ASSIGNMENT:
Every entry that follows is to be duplicated exactly.

START PROVIDED INFORMATION

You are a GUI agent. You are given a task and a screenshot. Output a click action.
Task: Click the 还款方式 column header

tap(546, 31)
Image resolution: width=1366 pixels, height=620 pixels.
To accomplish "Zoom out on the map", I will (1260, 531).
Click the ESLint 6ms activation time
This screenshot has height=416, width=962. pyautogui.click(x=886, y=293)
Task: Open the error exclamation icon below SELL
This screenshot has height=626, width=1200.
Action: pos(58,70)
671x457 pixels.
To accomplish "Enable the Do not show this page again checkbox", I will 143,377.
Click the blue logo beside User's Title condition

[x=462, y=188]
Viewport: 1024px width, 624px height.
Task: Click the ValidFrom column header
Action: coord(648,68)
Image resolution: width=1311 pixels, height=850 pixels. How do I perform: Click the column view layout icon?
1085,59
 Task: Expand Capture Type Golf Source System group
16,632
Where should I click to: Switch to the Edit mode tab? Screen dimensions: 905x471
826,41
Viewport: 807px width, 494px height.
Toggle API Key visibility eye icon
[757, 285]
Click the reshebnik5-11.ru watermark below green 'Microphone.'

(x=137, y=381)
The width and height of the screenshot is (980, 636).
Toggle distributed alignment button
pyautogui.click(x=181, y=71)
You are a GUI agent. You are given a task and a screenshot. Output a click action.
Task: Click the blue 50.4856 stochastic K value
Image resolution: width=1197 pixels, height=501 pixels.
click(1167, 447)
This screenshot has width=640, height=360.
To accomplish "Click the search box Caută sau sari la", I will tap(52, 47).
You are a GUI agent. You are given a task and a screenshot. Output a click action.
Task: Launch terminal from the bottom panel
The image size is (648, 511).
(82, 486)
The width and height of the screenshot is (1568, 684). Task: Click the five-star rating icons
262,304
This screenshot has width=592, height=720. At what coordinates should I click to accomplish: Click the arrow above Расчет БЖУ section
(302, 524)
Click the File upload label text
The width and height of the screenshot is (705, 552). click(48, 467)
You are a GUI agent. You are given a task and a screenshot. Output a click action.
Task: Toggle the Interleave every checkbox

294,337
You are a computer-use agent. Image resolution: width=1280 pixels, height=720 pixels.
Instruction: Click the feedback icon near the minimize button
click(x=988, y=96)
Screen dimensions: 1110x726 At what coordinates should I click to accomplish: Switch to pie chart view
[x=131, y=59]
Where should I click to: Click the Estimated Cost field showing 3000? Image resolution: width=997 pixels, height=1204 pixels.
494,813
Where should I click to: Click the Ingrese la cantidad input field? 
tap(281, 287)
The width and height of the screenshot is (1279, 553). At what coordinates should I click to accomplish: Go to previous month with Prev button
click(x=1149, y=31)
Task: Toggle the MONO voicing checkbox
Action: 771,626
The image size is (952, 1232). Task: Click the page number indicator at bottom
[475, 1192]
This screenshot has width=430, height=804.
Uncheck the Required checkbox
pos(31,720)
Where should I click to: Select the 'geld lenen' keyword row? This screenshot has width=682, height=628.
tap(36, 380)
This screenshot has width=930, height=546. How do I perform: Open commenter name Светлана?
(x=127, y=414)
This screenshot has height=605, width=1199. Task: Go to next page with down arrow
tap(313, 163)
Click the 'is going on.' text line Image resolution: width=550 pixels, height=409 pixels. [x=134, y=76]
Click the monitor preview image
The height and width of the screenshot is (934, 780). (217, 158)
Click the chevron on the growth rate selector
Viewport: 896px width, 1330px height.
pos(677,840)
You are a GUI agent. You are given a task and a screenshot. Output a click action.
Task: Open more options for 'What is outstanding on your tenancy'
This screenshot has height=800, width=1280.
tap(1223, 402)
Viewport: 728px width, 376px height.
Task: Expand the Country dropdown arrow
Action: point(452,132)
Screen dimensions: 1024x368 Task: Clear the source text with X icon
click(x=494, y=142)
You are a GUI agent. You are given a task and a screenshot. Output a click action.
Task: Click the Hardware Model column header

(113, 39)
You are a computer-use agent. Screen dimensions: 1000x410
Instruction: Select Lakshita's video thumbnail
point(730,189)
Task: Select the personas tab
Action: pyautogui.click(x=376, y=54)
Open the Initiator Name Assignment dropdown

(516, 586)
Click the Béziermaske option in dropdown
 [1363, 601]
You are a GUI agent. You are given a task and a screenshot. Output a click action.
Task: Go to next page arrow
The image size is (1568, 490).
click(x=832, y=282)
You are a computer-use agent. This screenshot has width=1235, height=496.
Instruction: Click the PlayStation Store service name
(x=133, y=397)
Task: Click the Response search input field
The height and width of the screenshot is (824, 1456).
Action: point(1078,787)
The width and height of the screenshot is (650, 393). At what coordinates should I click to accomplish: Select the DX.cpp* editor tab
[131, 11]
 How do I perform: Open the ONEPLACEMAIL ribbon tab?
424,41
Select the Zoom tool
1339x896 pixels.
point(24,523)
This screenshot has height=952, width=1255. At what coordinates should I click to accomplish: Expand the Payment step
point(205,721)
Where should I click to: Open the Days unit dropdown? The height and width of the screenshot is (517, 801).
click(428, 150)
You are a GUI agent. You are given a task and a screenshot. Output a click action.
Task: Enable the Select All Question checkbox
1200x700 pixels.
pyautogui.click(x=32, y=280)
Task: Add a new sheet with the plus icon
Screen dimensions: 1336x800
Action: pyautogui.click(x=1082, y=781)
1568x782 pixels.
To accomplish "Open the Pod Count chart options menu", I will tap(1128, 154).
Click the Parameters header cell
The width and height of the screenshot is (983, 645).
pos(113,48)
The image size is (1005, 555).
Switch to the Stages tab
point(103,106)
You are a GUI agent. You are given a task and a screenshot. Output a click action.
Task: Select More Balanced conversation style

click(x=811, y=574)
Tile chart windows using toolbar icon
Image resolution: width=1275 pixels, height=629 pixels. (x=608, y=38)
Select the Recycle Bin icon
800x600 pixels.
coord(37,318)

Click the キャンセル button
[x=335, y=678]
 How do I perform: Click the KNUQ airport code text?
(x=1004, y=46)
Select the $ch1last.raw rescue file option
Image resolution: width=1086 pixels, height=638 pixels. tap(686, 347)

END PROVIDED INFORMATION

ANSWER TO THE PROBLEM:
You are a GUI agent. You are given a task and a screenshot. Output a click action.
Task: Click the 还款方式 column header

tap(546, 31)
Image resolution: width=1366 pixels, height=620 pixels.
To accomplish "Zoom out on the map", I will (1260, 531).
Click the ESLint 6ms activation time
This screenshot has height=416, width=962. pyautogui.click(x=886, y=293)
Task: Open the error exclamation icon below SELL
This screenshot has height=626, width=1200.
Action: pos(58,70)
671x457 pixels.
To accomplish "Enable the Do not show this page again checkbox", I will 143,377.
Click the blue logo beside User's Title condition

[x=462, y=188]
Viewport: 1024px width, 624px height.
Task: Click the ValidFrom column header
Action: coord(648,68)
Image resolution: width=1311 pixels, height=850 pixels. How do I perform: Click the column view layout icon?
1085,59
 Task: Expand Capture Type Golf Source System group
16,632
Where should I click to: Switch to the Edit mode tab? Screen dimensions: 905x471
826,41
Viewport: 807px width, 494px height.
Toggle API Key visibility eye icon
[757, 285]
Click the reshebnik5-11.ru watermark below green 'Microphone.'

(x=137, y=381)
The width and height of the screenshot is (980, 636).
Toggle distributed alignment button
pyautogui.click(x=181, y=71)
You are a GUI agent. You are given a task and a screenshot. Output a click action.
Task: Click the blue 50.4856 stochastic K value
Image resolution: width=1197 pixels, height=501 pixels.
click(1167, 447)
This screenshot has width=640, height=360.
To accomplish "Click the search box Caută sau sari la", I will tap(52, 47).
You are a GUI agent. You are given a task and a screenshot. Output a click action.
Task: Launch terminal from the bottom panel
The image size is (648, 511).
(82, 486)
The width and height of the screenshot is (1568, 684). Task: Click the five-star rating icons
262,304
This screenshot has width=592, height=720. At what coordinates should I click to accomplish: Click the arrow above Расчет БЖУ section
(302, 524)
Click the File upload label text
The width and height of the screenshot is (705, 552). click(48, 467)
You are a GUI agent. You are given a task and a screenshot. Output a click action.
Task: Toggle the Interleave every checkbox

294,337
You are a computer-use agent. Image resolution: width=1280 pixels, height=720 pixels.
Instruction: Click the feedback icon near the minimize button
click(x=988, y=96)
Screen dimensions: 1110x726 At what coordinates should I click to accomplish: Switch to pie chart view
[x=131, y=59]
Where should I click to: Click the Estimated Cost field showing 3000? Image resolution: width=997 pixels, height=1204 pixels.
494,813
Where should I click to: Click the Ingrese la cantidad input field? 
tap(281, 287)
The width and height of the screenshot is (1279, 553). At what coordinates should I click to accomplish: Go to previous month with Prev button
click(x=1149, y=31)
Task: Toggle the MONO voicing checkbox
Action: 771,626
The image size is (952, 1232). Task: Click the page number indicator at bottom
[475, 1192]
This screenshot has width=430, height=804.
Uncheck the Required checkbox
pos(31,720)
Where should I click to: Select the 'geld lenen' keyword row? This screenshot has width=682, height=628.
tap(36, 380)
This screenshot has width=930, height=546. How do I perform: Open commenter name Светлана?
(x=127, y=414)
This screenshot has height=605, width=1199. Task: Go to next page with down arrow
tap(313, 163)
Click the 'is going on.' text line Image resolution: width=550 pixels, height=409 pixels. [x=134, y=76]
Click the monitor preview image
The height and width of the screenshot is (934, 780). (217, 158)
Click the chevron on the growth rate selector
Viewport: 896px width, 1330px height.
pos(677,840)
You are a GUI agent. You are given a task and a screenshot. Output a click action.
Task: Open more options for 'What is outstanding on your tenancy'
This screenshot has height=800, width=1280.
tap(1223, 402)
Viewport: 728px width, 376px height.
Task: Expand the Country dropdown arrow
Action: point(452,132)
Screen dimensions: 1024x368 Task: Clear the source text with X icon
click(x=494, y=142)
You are a GUI agent. You are given a task and a screenshot. Output a click action.
Task: Click the Hardware Model column header

(113, 39)
You are a computer-use agent. Screen dimensions: 1000x410
Instruction: Select Lakshita's video thumbnail
point(730,189)
Task: Select the personas tab
Action: pyautogui.click(x=376, y=54)
Open the Initiator Name Assignment dropdown

(516, 586)
Click the Béziermaske option in dropdown
 [1363, 601]
You are a GUI agent. You are given a task and a screenshot. Output a click action.
Task: Go to next page arrow
The image size is (1568, 490).
click(x=832, y=282)
You are a computer-use agent. This screenshot has width=1235, height=496.
Instruction: Click the PlayStation Store service name
(x=133, y=397)
Task: Click the Response search input field
The height and width of the screenshot is (824, 1456).
Action: point(1078,787)
The width and height of the screenshot is (650, 393). At what coordinates should I click to accomplish: Select the DX.cpp* editor tab
[131, 11]
 How do I perform: Open the ONEPLACEMAIL ribbon tab?
424,41
Select the Zoom tool
1339x896 pixels.
point(24,523)
This screenshot has height=952, width=1255. At what coordinates should I click to accomplish: Expand the Payment step
point(205,721)
Where should I click to: Open the Days unit dropdown? The height and width of the screenshot is (517, 801).
click(428, 150)
You are a GUI agent. You are given a task and a screenshot. Output a click action.
Task: Enable the Select All Question checkbox
1200x700 pixels.
pyautogui.click(x=32, y=280)
Task: Add a new sheet with the plus icon
Screen dimensions: 1336x800
Action: pyautogui.click(x=1082, y=781)
1568x782 pixels.
To accomplish "Open the Pod Count chart options menu", I will tap(1128, 154).
Click the Parameters header cell
The width and height of the screenshot is (983, 645).
pos(113,48)
The image size is (1005, 555).
Switch to the Stages tab
point(103,106)
You are a GUI agent. You are given a task and a screenshot. Output a click action.
Task: Select More Balanced conversation style

click(x=811, y=574)
Tile chart windows using toolbar icon
Image resolution: width=1275 pixels, height=629 pixels. (x=608, y=38)
Select the Recycle Bin icon
800x600 pixels.
coord(37,318)

Click the キャンセル button
[x=335, y=678]
 How do I perform: Click the KNUQ airport code text?
(x=1004, y=46)
Select the $ch1last.raw rescue file option
Image resolution: width=1086 pixels, height=638 pixels. tap(686, 347)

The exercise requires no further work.